◆ TEXT EXCERPT:
This is the original recipe. I remember cutting the dates and prunes with scissors when I was little; now you can buy dates and prunes without pits and chop them in the food processor – a piece of cake!
1 cup boiling water
1 cup sugar
1/2 cup lard or butter
1 T. cinnamon
1 t. cloves
3 Tablespoons chocolate powder
1/4 cup jelly
1 cup seeded raisins
1 cup chopped walnuts
1/2 cup candied citron
1/2 cup cut prunes
1/2 cup cut dates
Put all in a pan on stove and bring to a boil. Boil for three minutes. Let cool. Add:
2 cups flour
1 teaspoon baking soda
Flavor with lemon
Bake at 350° in loaf pans for one hour. Makes 2 normal bread loaf sized cakes.
My variations: I put in about three times the fruit, the difference primarily in the candied citron – I prefer using whole candied cherries, because they are so pretty when the loafs are cut. This recipe doubles, or quadruples with no problems.
Pans: Mom used to line all the pans with brown paper and grease the paper. I grease the pans, then dust with more of the chocolate powder. Use a good quality chocolate, not cocoa. When the cakes come out of the oven, let them cool for ten minutes, loosen them with a knife, then they will shake out easily. Let continue to cool until they are totally cool, then wrap in plastic wrap, with several layers, then foil, then seal in a sealable plastic bag. Let them age a couple months in a corner of your refrigerator. I make mine around Halloween, and serve the first one at Thanksgiving.
I never make these the same any two years in a row. This is the first year, ever, that I won’t be using any brandy – alcohol in Kuwait being against the law. Yeh, I have some friends who laugh and say “you can get it anywhere!” but we made a decision to obey the law. Only rarely do I regret it . . . sigh . . .fruitcakes really need brandy.
Update: If you are in a country where brandy is available, and if you want to use brandy, here is how to use it in this recipe. You know how raisins get all dried out and taste yucky in fruitcakes? The night before you intend to make the fruitcakes, take all the raisins you intend to use (depending on how many fruitcakes you intend to make) and put them in a glass container. Pour brandy over them, to cover. Microwave just to the boiling point. Let stand in the microwave overnight.

◆ EXERCISE BRIEF: Continue the fruitcake recipe text above, starting right after its final sentence.

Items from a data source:

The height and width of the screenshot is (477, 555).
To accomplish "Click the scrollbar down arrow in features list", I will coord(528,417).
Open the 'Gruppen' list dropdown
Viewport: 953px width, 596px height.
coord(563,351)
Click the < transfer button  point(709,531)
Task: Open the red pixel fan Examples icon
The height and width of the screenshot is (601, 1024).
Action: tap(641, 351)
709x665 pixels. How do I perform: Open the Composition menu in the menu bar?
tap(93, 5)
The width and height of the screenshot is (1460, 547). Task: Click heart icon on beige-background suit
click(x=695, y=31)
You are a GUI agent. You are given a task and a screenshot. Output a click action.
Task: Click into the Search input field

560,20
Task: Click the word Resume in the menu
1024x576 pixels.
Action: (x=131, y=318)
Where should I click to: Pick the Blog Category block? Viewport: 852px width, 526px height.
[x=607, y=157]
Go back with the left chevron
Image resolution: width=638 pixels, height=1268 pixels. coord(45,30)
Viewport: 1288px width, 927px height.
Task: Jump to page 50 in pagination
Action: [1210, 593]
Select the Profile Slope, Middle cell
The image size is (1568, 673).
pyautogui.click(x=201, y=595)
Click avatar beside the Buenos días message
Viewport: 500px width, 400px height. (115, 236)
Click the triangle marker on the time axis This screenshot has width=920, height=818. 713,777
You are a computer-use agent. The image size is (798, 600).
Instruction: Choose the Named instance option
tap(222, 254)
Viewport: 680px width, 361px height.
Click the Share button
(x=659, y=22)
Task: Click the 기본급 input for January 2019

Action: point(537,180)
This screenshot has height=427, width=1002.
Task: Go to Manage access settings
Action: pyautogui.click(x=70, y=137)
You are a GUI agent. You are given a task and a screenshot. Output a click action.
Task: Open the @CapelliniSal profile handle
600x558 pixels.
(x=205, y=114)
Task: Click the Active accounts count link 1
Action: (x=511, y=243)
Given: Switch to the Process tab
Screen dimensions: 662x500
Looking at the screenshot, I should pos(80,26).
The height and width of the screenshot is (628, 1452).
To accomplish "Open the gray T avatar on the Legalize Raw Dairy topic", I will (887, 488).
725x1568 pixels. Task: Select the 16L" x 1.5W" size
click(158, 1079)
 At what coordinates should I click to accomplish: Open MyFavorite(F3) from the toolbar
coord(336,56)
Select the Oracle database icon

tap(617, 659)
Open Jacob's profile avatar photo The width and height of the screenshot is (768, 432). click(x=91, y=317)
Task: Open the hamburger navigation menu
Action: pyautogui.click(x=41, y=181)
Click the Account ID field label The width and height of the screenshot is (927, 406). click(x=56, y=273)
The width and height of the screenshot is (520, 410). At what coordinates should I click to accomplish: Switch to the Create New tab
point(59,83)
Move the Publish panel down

◆ RESPONSE BOX:
The next day, you can drain that brandy and use it in a stew or something, and in the meanwhile, you now have plump, juicy raisins to use in your fruitcake, and just a hint of brandy flavor. Yummmm!
Shell’s Seafood Pasta
Where my parents live is not a lot like Kuwait, but is alike in one wonderful way – Seafood! I grew up on the water. Shrimp and crab, oysters, clams – all were cheap and plentiful.
I would like to tell you that this is my original recipe, but it isn’t. It is served at a chain of restaurants in Florida called Shells. If you get a chance to go there, go! Everything is delicious, and the prices are reasonable. This is not your white tablecloth kind of restaurant; it is a down-home kind of place, full of families and children, and truly delicious food.
SHELLS SEAFOOD PASTA
Ingredients:
1 lb. Linguini, cooked and drained
1 oz. Butter
4 oz. Mussel meat
6 oz. Chopped clams
10 oz. Scallops, raw
12 oz. Peeled shrimp, raw
4 oz. Olive oil
4 oz. White wine
8 cloves Garlic, finely chopped
2 dashes Soy Sauce
16 oz. Heavy cream
Salt & pepper to taste
Directions:
1. Cook linguini in salted water with butter until al dente; drain and set aside
2. Combine olive oil, white wine, garlic, soy sauce, and cream in a sauce pan and bring to a boil.
3. Add cooked linguini and drained seafood mix. Sautee, stirring gently, for about 10 minutes, until seafood is done and sauce has creamy consistency. Serve in warm serving dishes with shredded parmigiana reggiano. Garnish with chopped parsley, if desired.
(You don’t have to use scallops – use chunks of grouper (hammour) or whatever white fish is plentiful. Substitute a fish stock for the white wine.)